Passage shown:
***

2 minute read

Enterprise systems provide a terrible user experience. That’s common knowledge. Check out one of the flash keynotes about the latest flagship AI product by big incumbents. Look behind the fancy agent, what do you see? You’ll likely find a form-based system with strong early 2000s vibes. But don’t laugh, yet. We’re no better.

There’s a common formula for cybersecurity user experience. A nice useless dashboard as eye-candy, an inventory, list(s) of risks, knobs and whistles for configs. When Wiz came out a few years ago breaking the formula with their graph-centric UX, people welcomed the change. Wiz popularized graphs and toxic combinations of risk. They came out with a simple and intuitive UX. Graphs are part of the common formula now (ty Wiz).

The issue isn’t modern look-and-feel. You can find the common formula applied with the latest hottest UI framework if you wish, just go to your nearest startup. It’s that cybersecurity is complex. You can try to hide complexity away, to provide templates, to achieve the holy “turn-key solution”. But then you sell to a F50 and discover 20 quirky regulations of regional community banks vs. national banks, or dual-regulated entities. Besides, your product expands. You end up trying to cater your turn-key solution to hundreds of different diverging views. So the median user who’s got one or two use cases in mind must filter out the noise.

Wiz is still highly regarded, but their UX is far from simple nowadays. Just look at that side menu. Enterprise UX is complex because enterprises are complex and cybersecurity is complex.

But we’ve got AI now.

Not those pesky right-panel copilots. What Omer Vexler is doing above is very cool. He interweaves usage with development. If devs can use Claude Code to vibe-code their product’s UX, let’s go all in, and let customers do it directly.

Want a new report? Here you go. Table missing a column? Not anymore. You’ve never used 90% of the views? Hide them away. Let every user see only what they care about and nothing more. Let them vibe-code your UX.

***

Given records:

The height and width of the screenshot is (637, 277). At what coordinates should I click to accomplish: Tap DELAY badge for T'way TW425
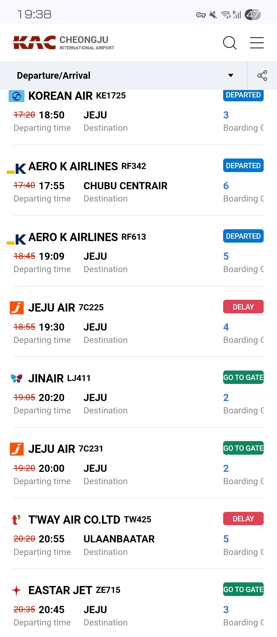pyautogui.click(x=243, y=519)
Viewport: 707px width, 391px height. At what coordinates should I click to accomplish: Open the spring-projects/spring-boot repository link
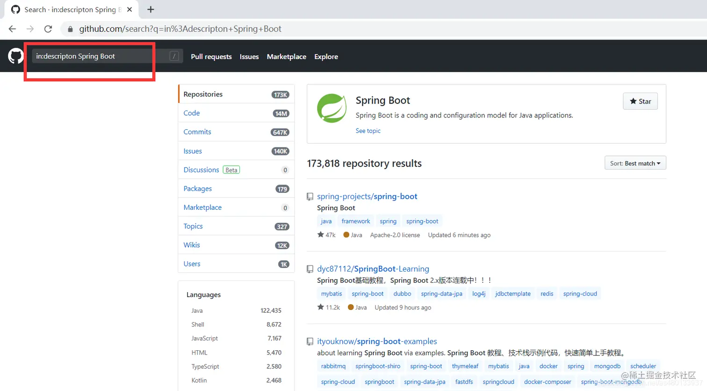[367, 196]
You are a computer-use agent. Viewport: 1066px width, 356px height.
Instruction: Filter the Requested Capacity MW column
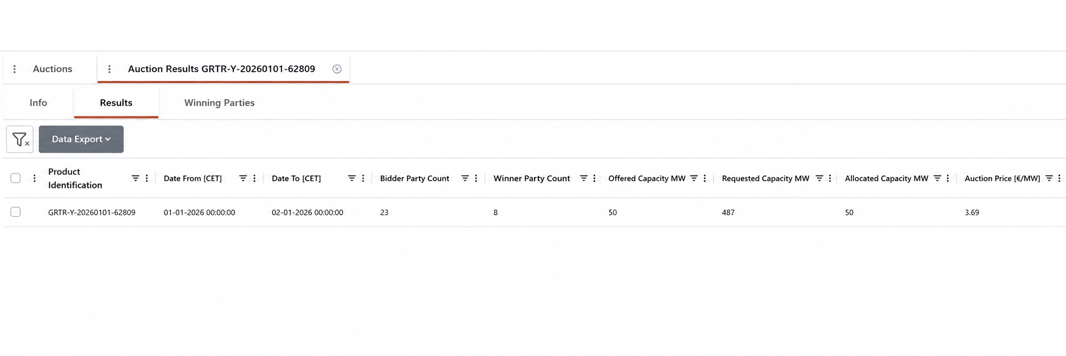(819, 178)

***

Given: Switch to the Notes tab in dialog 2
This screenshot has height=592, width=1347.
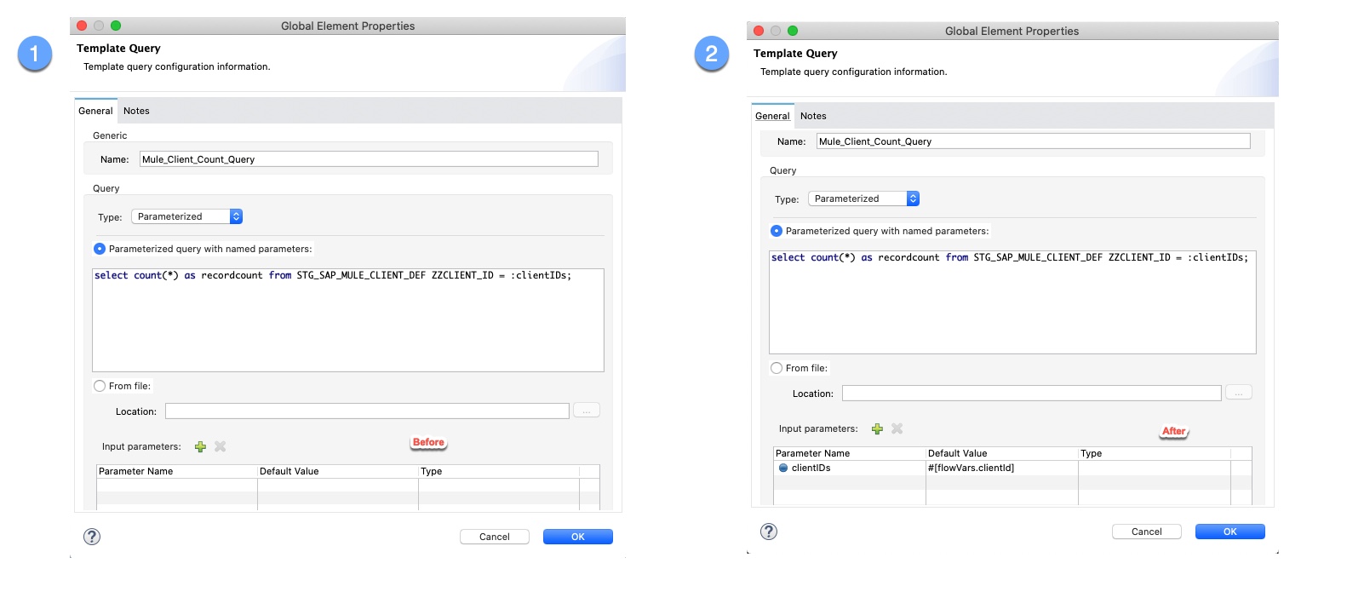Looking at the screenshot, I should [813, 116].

***

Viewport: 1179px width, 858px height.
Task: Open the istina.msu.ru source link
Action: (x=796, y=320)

***

Questions:
1. Do the following statements agree with the enterprise UX passage? Answer yes or no for each, and quote the deciding words from the passage.
(a) Wiz's UX is simple nowadays.
(b) Graphs are now part of the common formula.
(c) The issue is a modern look-and-feel.
2. In the enterprise UX passage, what tool can devs use to vibe-code their product's UX?
3. Update the enterprise UX passage from "Wiz is still" to "do it directly.", replacing "side menu" with "top navigation bar".

Solutions for each task:
1.
(a) No: "their UX is far from simple nowadays"
(b) Yes: "Graphs are part of the common formula now (ty Wiz)."
(c) No: "The issue isn’t modern look-and-feel."

2. Claude Code

3.
Wiz is still highly regarded, but their UX is far from simple nowadays. Just look at that top navigation bar. Enterprise UX is complex because enterprises are complex and cybersecurity is complex.

But we’ve got AI now.

Not those pesky right-panel copilots. What Omer Vexler is doing above is very cool. He interweaves usage with development. If devs can use Claude Code to vibe-code their product’s UX, let’s go all in, and let customers do it directly.